Exercise 16 A debit card is a way to make withdrawals from a bank account. Funds in the account earn interest. In the economic environment of 2021, the interest rate is practically zero. But to make it possible to see the growth on a graph, we will stipulate it to be 4% per year. But if the account is in debt, then the debt grows at a much faster rate, perhaps 15% per year.

Suppose the amount in the bank account is $m$ (in dollars) and time is $t$ (in years). If $m$ is positive, you are earning interest. If negative, you are in debt and the debt will grow.

Which of the following graphs reflects the dynamics of the system?

On the graph paper below, sketch out the modifications of the bank-card dynamics described. Identify any fixed points by marking them on the graph and say if they are stable or unstable.

) )

In addition to the normal bank-card dynamics, your employer makes a steady retirement deposit into your account at the rate of $100 per year.
Your darling aunt looks at your account balance. If you have less than $300 in your account, she will add money daily at a rate of $100 per year. Otherwise, she does nothing.

Exercise 17 You and your older cousin are on a road trip. She rented a car that has not only “cruise control” (a technology from the 1970s that holds a constant speed without driver intervention) but also “car following,” that keeps the car a set distance $D$ behind the car in front. Your cousin, knowing that you are a MOSAIC Calculus reader, asks you how the “car following” system works.

## Record set

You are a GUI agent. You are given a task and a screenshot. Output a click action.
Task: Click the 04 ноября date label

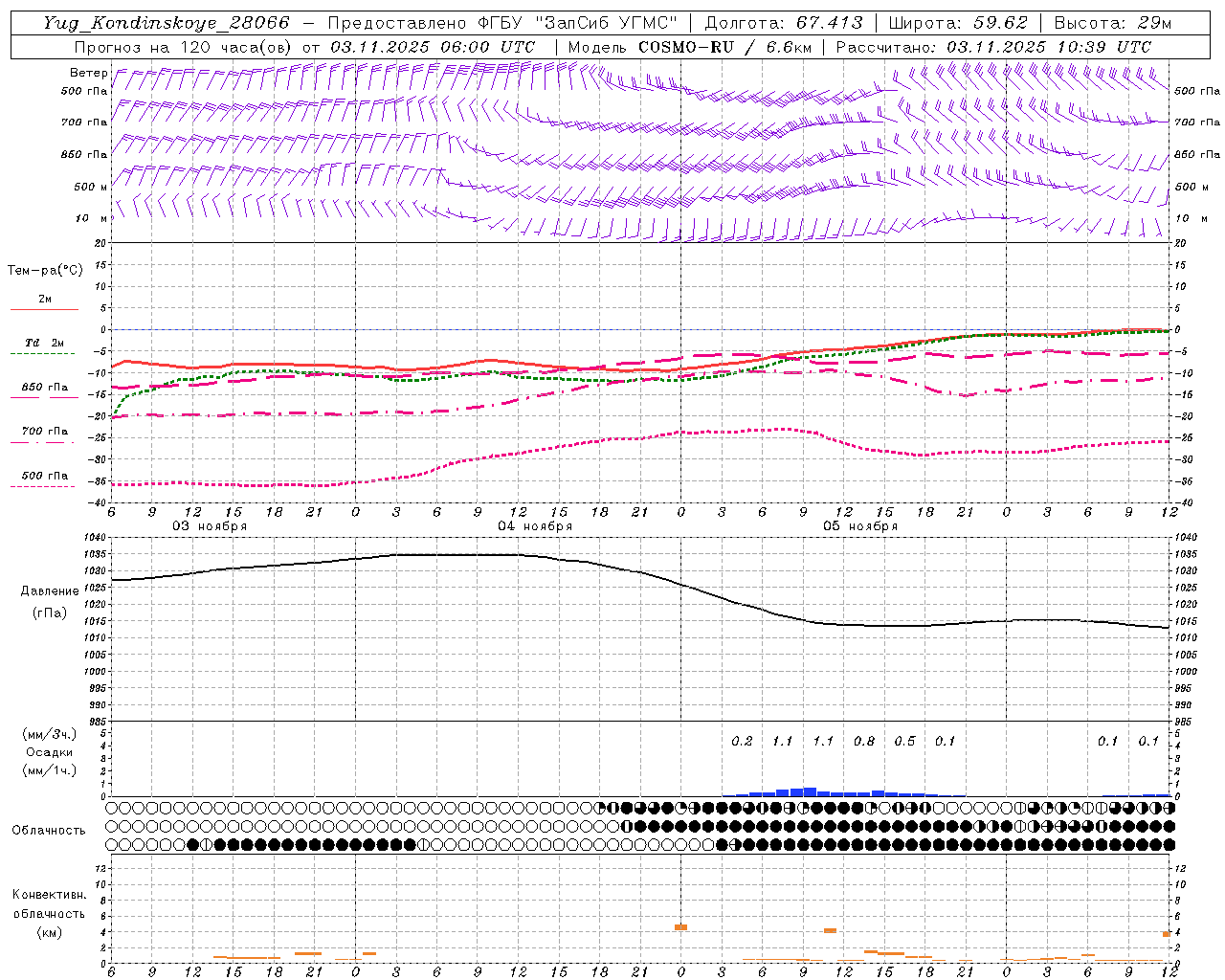(535, 526)
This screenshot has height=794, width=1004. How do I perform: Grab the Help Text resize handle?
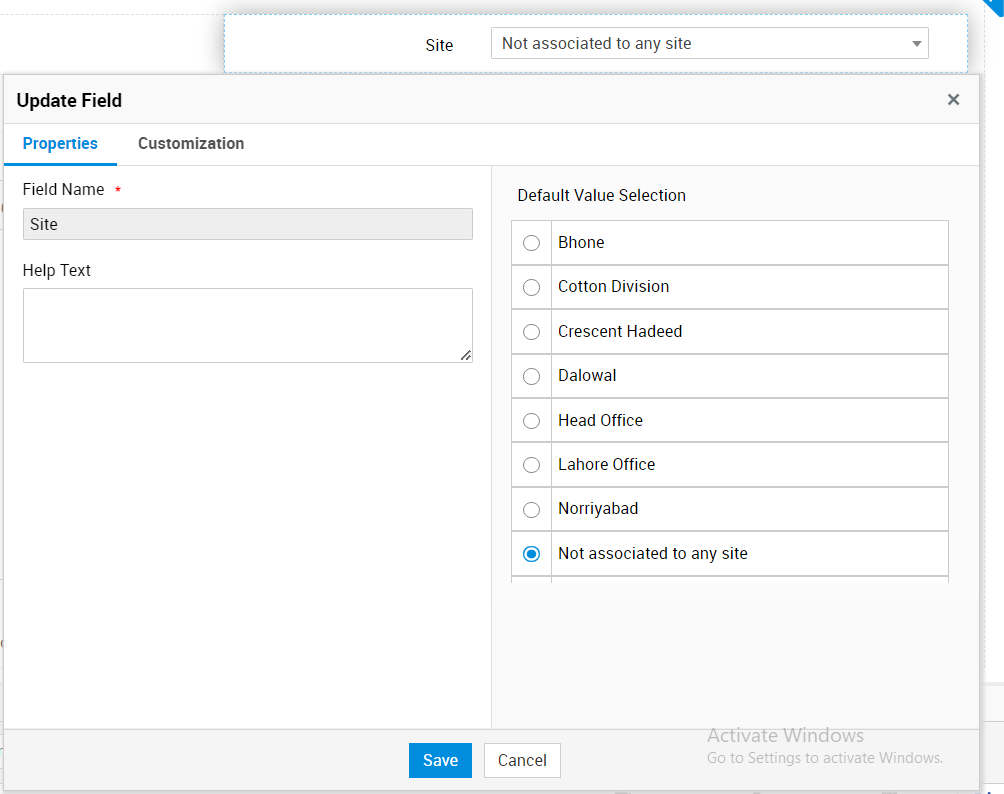click(x=466, y=355)
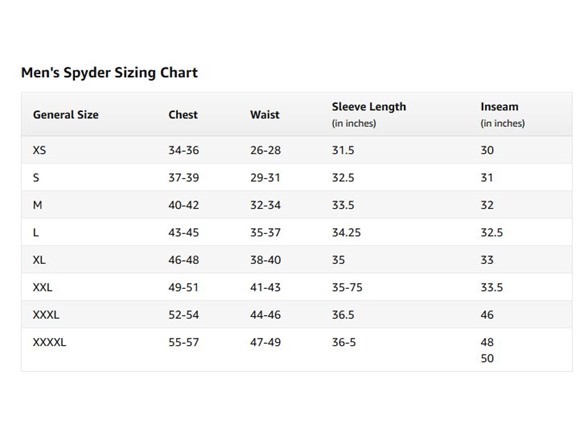Image resolution: width=588 pixels, height=441 pixels.
Task: Select the Inseam column header
Action: (500, 106)
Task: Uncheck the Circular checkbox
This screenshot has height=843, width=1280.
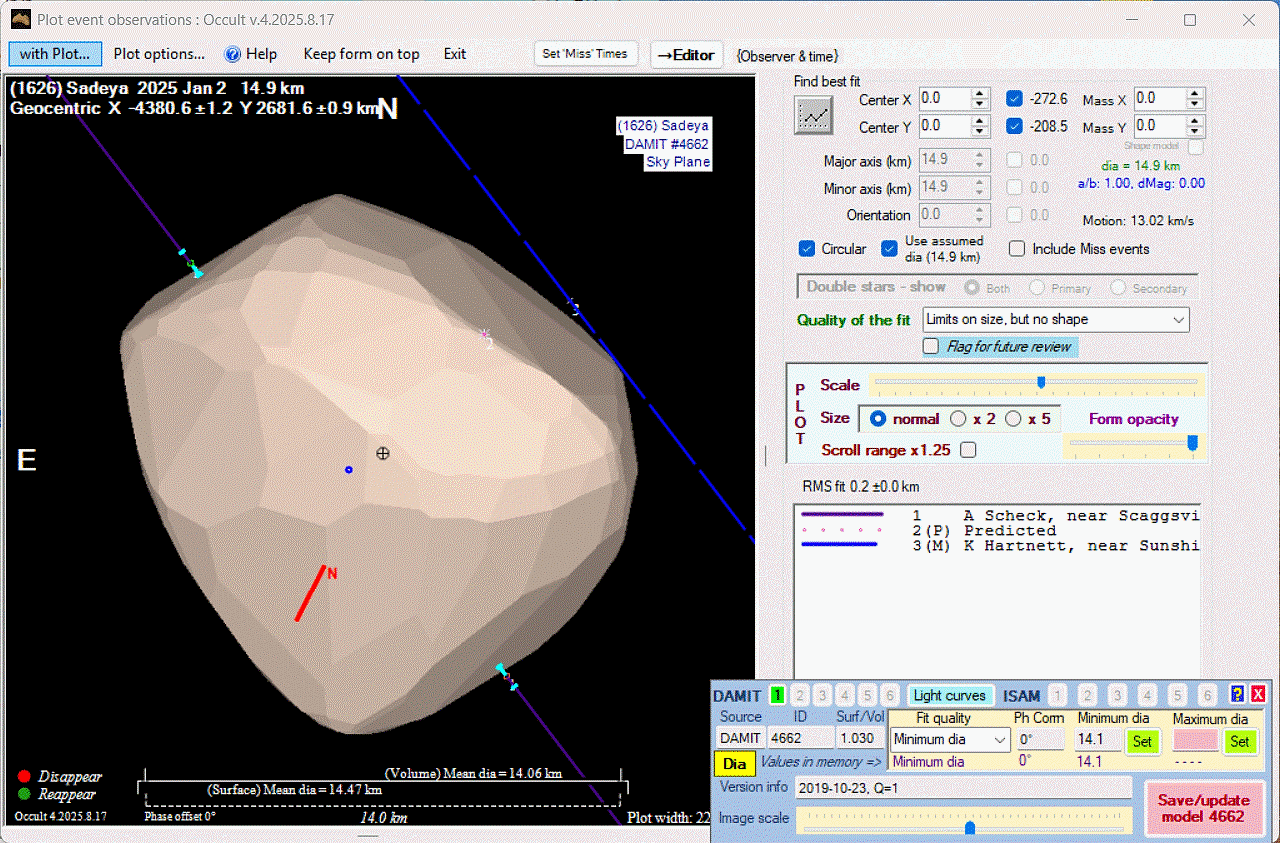Action: coord(807,249)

## What you will do
a: In the bank-card exercise, at what rate does your employer deposit money into your account for retirement?
b: Translate this sentence from the bank-card exercise into Spanish: "If negative, you are in debt and the debt will grow."
The listing was taken from a separate source.

## Task-by-task solutions
a: $100 per year.

b: Si es negativo, estás endeudado y la deuda crecerá.